August 31, 2016
Like Christmas with no gifts, this is Labor Day with no good jobs – at least not for the near record number of jobless Americans who want them. Average hourly wages have barely budged since the recession ended four years ago.
So this week count on the administration to airbrush its record and both presidential candidates to show how they would create the good jobs the president has not.
The Left, offering welfare payments and job training, blames U.S. companies for taking high-wage jobs offshore in search of cheaper labor and lower tax rates. But like German philosophers, they are looking to the clouds for what lies at their feet.
Conveniently they ignore the more compelling and surprising reason why good jobs are disappearing: the deliberate decision to kill them. Simply put, regulatory policies that destroy employers also destroy the jobs they create.
A new analysis by the King University School of Business and Economics shows the real culprit has been federal policy, not market conditions, that enfeebled the coal industry and coal communities. The conclusion from the Bristol, Tennessee university, confirming earlier findings from Duke University’s Nicholas School, exposes one of the biggest cover ups in modern industrial history – the regulatory impact on job creation.
The coal industry offers a stark example. Since 2011, when EPA’s Mercury and Air Toxics Rule began the closure of about 60 GW of coal-based power, the coal industry lost more than 67,000 of the highest wage jobs in the country, paying an average of $83,700 with excellent benefits. Add another 300,000 jobs lost in the supply chain – from railroads to equipment manufacturers – and it is understandable why angry voters are saying “Washington, we have a problem.”
Market conditions have certainly impacted coal employment. But equally undeniable is that recent regulatory policies have massively aggravated competitive conditions for the industry. A greater toll on good jobs is still to come from regulations in the pipeline.
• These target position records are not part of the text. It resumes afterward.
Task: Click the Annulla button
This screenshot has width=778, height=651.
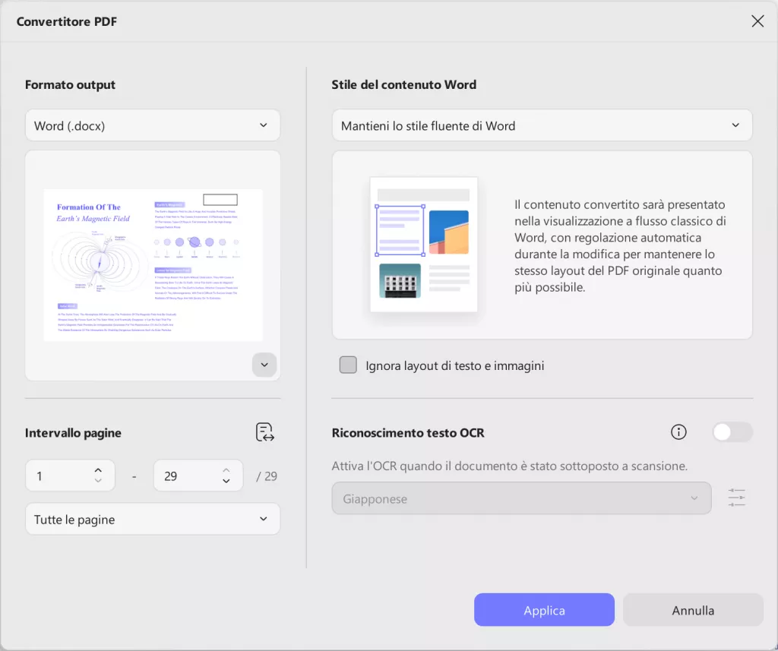Action: coord(692,610)
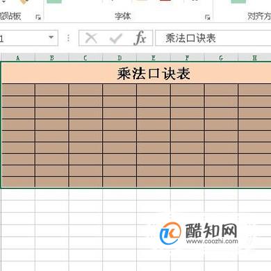Click the three-dot handle beside Name Box
This screenshot has width=271, height=271.
click(68, 38)
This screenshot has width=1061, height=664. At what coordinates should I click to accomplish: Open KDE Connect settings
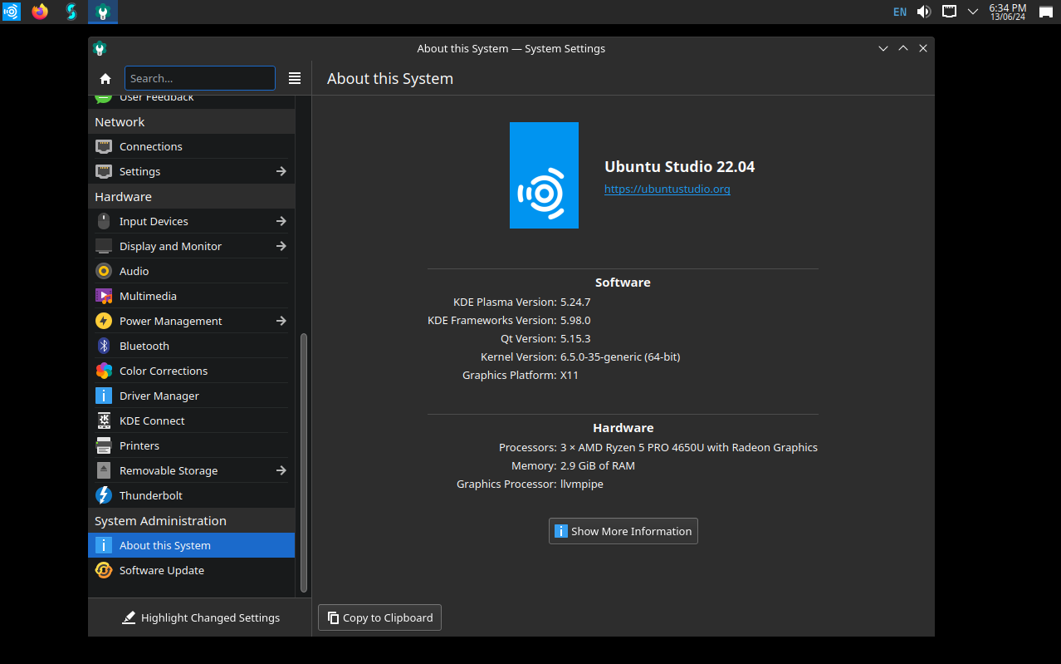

So before showering welfare dollars on distressed communities and giving federal job training to mid-career coal miners idled by regulations aimed at their employers, our next president can help make Labor Day 2017 worth celebrating by stopping these regulations.
EPA’s Clean Power Plan – total job losses forecast by 2035 exceed 200,000. (EVA) thanks to higher wholesale power costs feeding through the economy and capital costs to replace lost generating capacity.
OSM’s Stream Protection Rule – between 112,757 and up to 280,800 direct and indirect jobs at risk, of which up to 40,000 will be miners, from this massive re-write of 475 existing rules that threatens to render over half of the nation’s coal resource uneconomic to mine.
Interior Department’s Federal Coal Lease Moratorium – puts at risk 15,000 mining jobs plus another 60,000 throughout the supply chain, depriving states and taxpayers of revenue and halting production from the source of 40 percent of the nation’s coal.